After foreign operatives and rightwing trolls used Facebook to hack the 2016 election, Facebook vowed “never again” and promised to take action. But with fewer than 5 months until the 2020 election, Facebook seems to be on a crash course to let the same mistakes happen again.” 

This comes as US President Donald Trump pushes for reforms to the current laws in order to prevent social platforms from interfering in free speech. 

After Twitter added fact-check markers to two of his tweets, President Trump accused the platform of left-wing bias, and vowed to stop them, and all social networks, from limiting free speech. Twitter, it’s also worth noting, banned all political ads on its platform back in October – a move which also angered the Trump administration.

So now, the two main candidates are taking entirely opposing viewpoints to how social platforms should be used. Make of that what you will.

Interestingly, at the same time, Facebook has announced the return of former VP Chris Cox, who left the company last year after clashing with other Facebook executives over, among other things, how it should handle political content.

Cox also infamously noted at one stage last year that: 

“I think Trump should not be our president.”

As noted by Will Oremus on Twitter, after Cox’s departure in March 2019, Facebook has increasingly turned to Republican operative Joel Kaplan for many of its decisions on political speech. Cox, seemingly, took the opposite view to Kaplan, and his return to the company could suggest that Facebook will be looking to take a different approach.

Or it may, as others have noted, be looking to better prepare itself for a Trump loss at the polls in November.

In response to Biden’s letter, Facebook has posted this statement:

“We live in a democracy, where the elected officials decide the rules around campaigns. Two weeks ago the President of the United States issued an executive order directing Federal agencies to prevent social media sites from engaging in activities like fact-checking political statements. This week, the Democratic candidate for President started a petition calling on us to do the exact opposite. Just as they have done with broadcast networks – where the US government prohibits rejecting politicians’ campaign ads – the people’s elected representatives should set the rules, and we will follow them. There is an election coming in November and we will protect political speech, even when we strongly disagree with it.”

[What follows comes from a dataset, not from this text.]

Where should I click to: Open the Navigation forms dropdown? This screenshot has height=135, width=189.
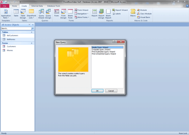point(81,14)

So again, Facebook is standing firm on its rulings around political ads, putting the onus on the people, essentially, to decide what’s acceptable.

But no matter happens, it is interesting to consider the opposing viewpoints from the candidates. And while Facebook will undoubtedly play a key role in deciding the eventual winner, how, exactly, it does so is still up for debate, and could still change as Facebook re-examines its current stance.

Also, if you wanted to get some scope around the importance of social media platforms in the modern media process, this debate is a pretty amazing indicator of their position in today’s society.